WriteToThem
- Website type: Site for contacting elected representatives
- Owner: mySociety
- Creator: mySociety
- Website: www.writetothem.com
- Commercial: No
- Registration: None
- Launched: 2005; 21 years ago (FaxYourMP, a previous iteration, 2000)
- Current status: Active

= WriteToThem =

Political website in the United Kingdom

WriteToThem is a website by mySociety which allows UK citizens to contact their elected representatives. Users do not need to know their representatives’ names: instead, using the mySociety software MapIt, the site matches their postcode to its various constituency boundaries, before displaying elected representatives at all levels of UK government from local councillors to MEPs.
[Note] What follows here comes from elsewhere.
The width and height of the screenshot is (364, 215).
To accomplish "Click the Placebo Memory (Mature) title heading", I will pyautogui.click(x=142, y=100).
Users can send messages to them from the site; responses are then sent directly to the user's email address. Unlike many mySociety sites, there is no public element to the correspondence.

== History ==
The site launched in 2000 as FaxYourMP, allowing users to type a message into the website which would then be sent as a fax to their representative's office.

In 2005, it rebranded as WriteToThem, sending messages by email or as faxes to those representatives who did not yet operate an email account.

mySociety publish an annual table to show which MPs are the most and least responsive; this is based on the results of a rolling survey which is sent to users two weeks after they use the site.